━━ TRECHO DA PÁGINA ━━
Esse ambiente também levou várias empresas brasileiras, sobretudo exportadoras, a firmarem complexos contratos de derivativos de balcão pelos quais assumiam uma posição vendida em dólar, que realiza lucros com a apreciação do real. Esses contratos, introduzidos no Brasil pelas filiais dos bancos estrangeiros, proporcionavam às empresas exportadoras não somente hedge de suas receitas em moedas estrangeira, mas também elevados ganhos especulativos enquanto a trajetória do real era de apreciação (já que na maioria dos casos, o valor do contrato superava em várias vezes o volume das receitas esperadas). Os ganhos com esses contratos, por sua vez, atuavam como amortecedores da perda de competitividade das exportações associada à trajetória de valorização cambial (Farhi, 2010).

Em suma, movidos pela dinâmica da concorrência bancária, na fase de expansão os bancos introduziram inovações financeiras, associadas tanto à administração dos passivos, como à gestão dos ativos. O potencial desestabilizador dessas estratégias de alto risco no mercado de crédito bancário brasileiro explicitou-se com o aprofundamento da crise financeira global a partir de setembro de 2008, com a falência do banco Lehman Brothers.

Em contrapartida, na fase de reversão, ocorreu o excesso de prudência característico da atividade bancária. No caso da economia brasileira, o aumento da preferência pela liquidez dos bancos privados é um fenômeno recorrente em momentos de instabilidade cambial e seu conservadorismo nas fases de baixa do ciclo é exacerbado pelo prazo relativamente curto do crédito e pela existência de títulos públicos líquidos, rentáveis e de baixo risco, que permitem uma rápida recomposição de suas carteiras. Mas esses fatores, por si só, não são suficientes para explicar a forte contração do crédito no último trimestre de 2008, cuja intensidade inédita decorreu da crise de confiança gerada pelos prejuízos das empresas nos contratos de derivativos cambiais e dos problemas de liquidez de algumas instituições, associada ao descasamento de prazo das operações ativas e passivas (decorrente da mencionada proliferação dos CDBs com liquidez diária). Setembro de 2008 pode ser considerado um mês de transição, quando eclodiu essa crise.

A contração do crédito, contudo, não transpareceu na evolução dos estoques de crédito total e no setor privado, que mantiveram sua trajetória de crescimento nos meses seguintes, devido à inércia que caracteriza este tipo de dado, mas também por três fatores adicionais: em primeiro lugar, o efeito da depreciação do real sobre o estoque das modalidades de crédito com funding externo; em segundo lugar, vários bancos concederam novos empréstimos para que seus clientes pagassem os prejuízos incorridos nos contratos de derivativos cambiais, associados ou não a empréstimos. Em terceiro lugar, alguns poucos privados estrangeiros (ver seção III) e, sobretudo, os bancos públicos, expandiram os empréstimos.
━━━
━━ MATERIAIS FORNECIDOS ━━
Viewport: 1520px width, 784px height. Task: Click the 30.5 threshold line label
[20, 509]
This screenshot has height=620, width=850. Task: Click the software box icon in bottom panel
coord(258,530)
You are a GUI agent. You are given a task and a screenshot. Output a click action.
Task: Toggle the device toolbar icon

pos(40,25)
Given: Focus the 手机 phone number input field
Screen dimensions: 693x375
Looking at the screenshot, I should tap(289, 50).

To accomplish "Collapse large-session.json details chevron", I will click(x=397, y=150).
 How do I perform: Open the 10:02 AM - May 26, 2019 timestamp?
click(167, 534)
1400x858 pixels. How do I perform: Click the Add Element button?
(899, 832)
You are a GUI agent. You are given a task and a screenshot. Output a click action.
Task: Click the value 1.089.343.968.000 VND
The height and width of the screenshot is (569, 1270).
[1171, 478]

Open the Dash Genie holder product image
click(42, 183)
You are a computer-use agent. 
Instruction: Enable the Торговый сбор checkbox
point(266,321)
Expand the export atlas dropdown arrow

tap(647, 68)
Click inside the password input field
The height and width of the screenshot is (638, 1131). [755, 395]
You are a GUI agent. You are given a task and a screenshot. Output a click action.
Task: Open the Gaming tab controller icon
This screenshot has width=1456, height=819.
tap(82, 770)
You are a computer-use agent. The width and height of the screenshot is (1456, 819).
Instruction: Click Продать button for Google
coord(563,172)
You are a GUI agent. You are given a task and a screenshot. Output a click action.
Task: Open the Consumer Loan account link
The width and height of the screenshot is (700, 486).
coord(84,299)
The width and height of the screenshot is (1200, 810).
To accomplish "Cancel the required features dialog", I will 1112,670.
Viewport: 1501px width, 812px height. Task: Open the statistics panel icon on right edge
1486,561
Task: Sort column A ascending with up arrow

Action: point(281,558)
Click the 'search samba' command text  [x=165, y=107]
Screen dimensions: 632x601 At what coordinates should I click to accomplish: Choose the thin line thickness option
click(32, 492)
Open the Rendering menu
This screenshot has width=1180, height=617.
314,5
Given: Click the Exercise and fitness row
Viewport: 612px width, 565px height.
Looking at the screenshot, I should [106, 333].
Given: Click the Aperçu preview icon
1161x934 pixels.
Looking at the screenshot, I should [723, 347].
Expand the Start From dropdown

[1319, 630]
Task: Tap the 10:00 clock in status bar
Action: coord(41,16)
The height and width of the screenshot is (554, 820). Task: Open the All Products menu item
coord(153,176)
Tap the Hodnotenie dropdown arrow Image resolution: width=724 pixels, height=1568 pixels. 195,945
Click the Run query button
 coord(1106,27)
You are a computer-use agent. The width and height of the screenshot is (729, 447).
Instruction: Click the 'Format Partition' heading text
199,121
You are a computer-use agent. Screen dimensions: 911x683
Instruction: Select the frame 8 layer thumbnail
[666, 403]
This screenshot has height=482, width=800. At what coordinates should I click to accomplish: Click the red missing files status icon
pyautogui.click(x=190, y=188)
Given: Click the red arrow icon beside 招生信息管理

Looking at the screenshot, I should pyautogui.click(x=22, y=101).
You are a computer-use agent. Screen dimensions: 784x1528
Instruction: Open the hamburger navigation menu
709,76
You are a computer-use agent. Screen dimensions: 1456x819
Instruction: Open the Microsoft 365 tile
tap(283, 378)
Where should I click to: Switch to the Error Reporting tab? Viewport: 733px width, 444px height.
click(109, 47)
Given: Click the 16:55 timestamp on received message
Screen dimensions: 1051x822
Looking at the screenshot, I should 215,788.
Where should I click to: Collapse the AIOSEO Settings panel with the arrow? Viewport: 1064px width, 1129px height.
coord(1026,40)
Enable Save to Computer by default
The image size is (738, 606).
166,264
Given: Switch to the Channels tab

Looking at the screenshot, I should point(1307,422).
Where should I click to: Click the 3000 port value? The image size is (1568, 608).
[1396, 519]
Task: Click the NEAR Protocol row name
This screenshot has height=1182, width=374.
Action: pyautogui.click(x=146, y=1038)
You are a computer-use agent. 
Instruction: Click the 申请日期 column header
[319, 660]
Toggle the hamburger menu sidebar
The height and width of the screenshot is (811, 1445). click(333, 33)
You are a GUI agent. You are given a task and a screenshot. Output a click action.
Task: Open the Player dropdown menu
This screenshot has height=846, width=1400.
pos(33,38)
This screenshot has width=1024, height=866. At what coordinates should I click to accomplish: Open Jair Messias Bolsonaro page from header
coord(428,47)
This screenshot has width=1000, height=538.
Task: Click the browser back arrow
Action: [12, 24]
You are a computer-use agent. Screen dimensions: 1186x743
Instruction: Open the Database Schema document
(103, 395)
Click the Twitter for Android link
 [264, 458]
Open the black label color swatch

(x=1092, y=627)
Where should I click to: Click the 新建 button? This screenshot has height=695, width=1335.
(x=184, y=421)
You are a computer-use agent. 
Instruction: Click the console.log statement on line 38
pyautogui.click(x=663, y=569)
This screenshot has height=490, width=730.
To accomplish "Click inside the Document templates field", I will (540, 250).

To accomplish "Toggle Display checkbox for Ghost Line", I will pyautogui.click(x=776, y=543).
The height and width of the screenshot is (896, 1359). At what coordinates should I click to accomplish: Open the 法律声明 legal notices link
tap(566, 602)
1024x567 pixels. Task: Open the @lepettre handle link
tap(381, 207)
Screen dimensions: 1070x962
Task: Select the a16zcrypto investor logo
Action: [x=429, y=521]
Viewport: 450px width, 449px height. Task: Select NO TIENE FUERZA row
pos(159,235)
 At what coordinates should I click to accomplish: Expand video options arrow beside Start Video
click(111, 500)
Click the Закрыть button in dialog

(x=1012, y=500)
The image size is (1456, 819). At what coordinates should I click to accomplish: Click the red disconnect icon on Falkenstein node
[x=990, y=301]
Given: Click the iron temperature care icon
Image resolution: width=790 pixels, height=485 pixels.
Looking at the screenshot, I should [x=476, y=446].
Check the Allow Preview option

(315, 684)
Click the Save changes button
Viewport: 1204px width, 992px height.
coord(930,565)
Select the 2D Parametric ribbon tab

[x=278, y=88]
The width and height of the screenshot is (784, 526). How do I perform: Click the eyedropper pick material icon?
━━━
TAREFA A
Transcreva do trecho sobre o crédito bancário no Brasil a parte que vai de "A contração do" até "expandiram os empréstimos.", inclusive, sem alterar nada.
TAREFA B
Extraia dos registros, sem nenhuma alteração, somente as linhas que vão da linha com "1400x858 pixels. How" até a linha com "Looking at the screenshot, I should [106, 333].", incluindo as duas.

RESPOSTA COMPLETA A
A contração do crédito, contudo, não transpareceu na evolução dos estoques de crédito total e no setor privado, que mantiveram sua trajetória de crescimento nos meses seguintes, devido à inércia que caracteriza este tipo de dado, mas também por três fatores adicionais: em primeiro lugar, o efeito da depreciação do real sobre o estoque das modalidades de crédito com funding externo; em segundo lugar, vários bancos concederam novos empréstimos para que seus clientes pagassem os prejuízos incorridos nos contratos de derivativos cambiais, associados ou não a empréstimos. Em terceiro lugar, alguns poucos privados estrangeiros (ver seção III) e, sobretudo, os bancos públicos, expandiram os empréstimos.

RESPOSTA COMPLETA B
1400x858 pixels. How do I perform: Click the Add Element button?
(899, 832)
You are a GUI agent. You are given a task and a screenshot. Output a click action.
Task: Click the value 1.089.343.968.000 VND
The height and width of the screenshot is (569, 1270).
[1171, 478]

Open the Dash Genie holder product image
click(42, 183)
You are a computer-use agent. 
Instruction: Enable the Торговый сбор checkbox
point(266,321)
Expand the export atlas dropdown arrow

tap(647, 68)
Click inside the password input field
The height and width of the screenshot is (638, 1131). [755, 395]
You are a GUI agent. You are given a task and a screenshot. Output a click action.
Task: Open the Gaming tab controller icon
This screenshot has width=1456, height=819.
tap(82, 770)
You are a computer-use agent. The width and height of the screenshot is (1456, 819).
Instruction: Click Продать button for Google
coord(563,172)
You are a GUI agent. You are given a task and a screenshot. Output a click action.
Task: Open the Consumer Loan account link
The width and height of the screenshot is (700, 486).
coord(84,299)
The width and height of the screenshot is (1200, 810).
To accomplish "Cancel the required features dialog", I will 1112,670.
Viewport: 1501px width, 812px height. Task: Open the statistics panel icon on right edge
1486,561
Task: Sort column A ascending with up arrow

Action: point(281,558)
Click the 'search samba' command text  [x=165, y=107]
Screen dimensions: 632x601 At what coordinates should I click to accomplish: Choose the thin line thickness option
click(32, 492)
Open the Rendering menu
This screenshot has width=1180, height=617.
314,5
Given: Click the Exercise and fitness row
Viewport: 612px width, 565px height.
Looking at the screenshot, I should [106, 333].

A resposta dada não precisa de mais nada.